New Breakthrough in Multimodal Models: Fei-Fei Li's Team Unifies Actions and Language, Not Only Understanding Commands but also Reading Implicit Emotions

AIbase基地

Published inAI News · 8 min read · Dec 18, 2024

344

The Li Fei-Fei team has introduced a new multimodal model that can understand and generate human actions. By integrating a language model, it achieves unified processing of both verbal and non-verbal communication.
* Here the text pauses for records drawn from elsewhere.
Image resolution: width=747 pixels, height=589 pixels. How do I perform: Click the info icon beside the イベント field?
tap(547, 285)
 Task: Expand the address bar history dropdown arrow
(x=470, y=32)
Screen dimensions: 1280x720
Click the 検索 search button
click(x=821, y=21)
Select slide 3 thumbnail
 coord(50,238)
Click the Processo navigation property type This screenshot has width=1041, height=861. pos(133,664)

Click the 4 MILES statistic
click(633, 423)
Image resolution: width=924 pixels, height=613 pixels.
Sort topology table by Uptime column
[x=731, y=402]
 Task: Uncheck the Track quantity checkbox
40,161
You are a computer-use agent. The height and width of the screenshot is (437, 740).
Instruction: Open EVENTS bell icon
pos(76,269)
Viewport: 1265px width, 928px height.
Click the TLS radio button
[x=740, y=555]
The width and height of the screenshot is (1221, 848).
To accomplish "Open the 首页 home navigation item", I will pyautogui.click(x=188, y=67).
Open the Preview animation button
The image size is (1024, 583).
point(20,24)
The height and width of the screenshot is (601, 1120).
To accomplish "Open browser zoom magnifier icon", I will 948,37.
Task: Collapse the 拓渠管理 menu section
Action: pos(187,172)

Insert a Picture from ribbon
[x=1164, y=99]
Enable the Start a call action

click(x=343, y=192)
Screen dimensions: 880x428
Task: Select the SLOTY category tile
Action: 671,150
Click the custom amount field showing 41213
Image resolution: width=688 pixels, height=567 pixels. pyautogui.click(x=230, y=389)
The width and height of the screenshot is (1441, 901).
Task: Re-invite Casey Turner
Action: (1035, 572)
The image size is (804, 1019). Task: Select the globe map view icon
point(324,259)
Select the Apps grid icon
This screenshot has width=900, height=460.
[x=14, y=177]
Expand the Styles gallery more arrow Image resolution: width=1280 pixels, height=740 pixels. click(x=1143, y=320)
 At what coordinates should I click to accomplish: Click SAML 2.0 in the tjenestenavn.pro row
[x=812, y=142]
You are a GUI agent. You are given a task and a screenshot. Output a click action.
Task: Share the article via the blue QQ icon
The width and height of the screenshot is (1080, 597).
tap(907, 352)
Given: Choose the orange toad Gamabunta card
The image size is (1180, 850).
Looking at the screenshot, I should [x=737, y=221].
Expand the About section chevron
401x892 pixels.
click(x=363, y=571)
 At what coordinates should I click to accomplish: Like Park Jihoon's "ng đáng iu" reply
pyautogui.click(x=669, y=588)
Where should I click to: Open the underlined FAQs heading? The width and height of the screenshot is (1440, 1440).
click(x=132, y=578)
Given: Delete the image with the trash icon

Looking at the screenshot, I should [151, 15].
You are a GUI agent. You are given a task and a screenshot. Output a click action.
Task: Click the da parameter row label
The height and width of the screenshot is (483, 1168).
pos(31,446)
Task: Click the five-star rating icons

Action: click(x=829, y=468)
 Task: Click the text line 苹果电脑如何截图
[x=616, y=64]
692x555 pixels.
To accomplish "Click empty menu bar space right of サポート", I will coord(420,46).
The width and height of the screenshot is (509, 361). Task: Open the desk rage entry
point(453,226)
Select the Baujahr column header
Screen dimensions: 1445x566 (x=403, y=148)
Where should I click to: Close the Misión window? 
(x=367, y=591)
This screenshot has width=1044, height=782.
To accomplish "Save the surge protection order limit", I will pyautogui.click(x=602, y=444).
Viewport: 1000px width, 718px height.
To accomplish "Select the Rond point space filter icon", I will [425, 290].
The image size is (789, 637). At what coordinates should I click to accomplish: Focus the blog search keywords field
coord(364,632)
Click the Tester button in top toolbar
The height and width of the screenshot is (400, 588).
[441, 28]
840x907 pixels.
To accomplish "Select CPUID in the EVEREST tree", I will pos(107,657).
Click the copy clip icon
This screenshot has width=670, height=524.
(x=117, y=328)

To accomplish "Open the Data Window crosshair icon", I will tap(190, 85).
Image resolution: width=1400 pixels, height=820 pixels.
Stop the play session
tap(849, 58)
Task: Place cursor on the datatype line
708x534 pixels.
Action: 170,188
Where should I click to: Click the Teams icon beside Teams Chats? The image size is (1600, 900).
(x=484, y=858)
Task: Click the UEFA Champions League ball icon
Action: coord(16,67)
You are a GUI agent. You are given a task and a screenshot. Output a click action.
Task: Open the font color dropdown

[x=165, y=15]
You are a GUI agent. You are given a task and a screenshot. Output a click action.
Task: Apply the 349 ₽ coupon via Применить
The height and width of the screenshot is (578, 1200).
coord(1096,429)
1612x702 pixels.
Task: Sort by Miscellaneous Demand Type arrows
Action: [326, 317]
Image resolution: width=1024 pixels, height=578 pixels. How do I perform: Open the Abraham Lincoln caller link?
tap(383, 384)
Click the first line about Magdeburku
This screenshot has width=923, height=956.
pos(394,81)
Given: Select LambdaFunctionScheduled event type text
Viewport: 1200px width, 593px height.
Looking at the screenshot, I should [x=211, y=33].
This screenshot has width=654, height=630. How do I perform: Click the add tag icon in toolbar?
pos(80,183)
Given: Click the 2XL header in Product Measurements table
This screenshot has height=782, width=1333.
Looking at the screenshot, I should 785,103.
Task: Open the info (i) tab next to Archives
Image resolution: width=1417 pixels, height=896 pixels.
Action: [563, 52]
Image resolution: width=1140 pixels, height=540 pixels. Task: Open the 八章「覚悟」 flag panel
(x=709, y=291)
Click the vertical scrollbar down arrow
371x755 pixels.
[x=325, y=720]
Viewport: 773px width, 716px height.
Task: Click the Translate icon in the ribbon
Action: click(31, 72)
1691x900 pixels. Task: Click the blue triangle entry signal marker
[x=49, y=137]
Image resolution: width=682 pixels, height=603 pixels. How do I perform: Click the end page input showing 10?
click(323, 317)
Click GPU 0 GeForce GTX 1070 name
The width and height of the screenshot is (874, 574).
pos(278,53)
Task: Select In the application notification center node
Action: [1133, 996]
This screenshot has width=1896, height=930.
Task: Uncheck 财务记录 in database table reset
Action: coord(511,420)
This groundbreaking research enables machines not only to comprehend human instructions but also to interpret the emotions conveyed through actions, facilitating more natural human-computer interactions.

The core of this model lies in its multimodal language model framework, which can receive various forms of input, including audio, actions, and text, and output the desired modal data. Combined with a generative pre-training strategy, the model demonstrates exceptional performance across multiple tasks. For instance, in collaborative speech-gesture generation, the model not only surpasses existing technological levels but also significantly reduces the amount of data required for training. Additionally, the model unlocks new application scenarios, such as editable gesture generation and emotion prediction through actions.

Human communication is inherently multimodal, encompassing both verbal and non-verbal cues such as speech, facial expressions, and body posture. This model's ability to understand these multimodal behaviors is crucial for creating virtual characters that can communicate naturally in applications such as games, movies, and virtual reality. However, existing action generation models are often limited to specific input modalities (speech, text, or action data) and fail to fully leverage the diversity of available data.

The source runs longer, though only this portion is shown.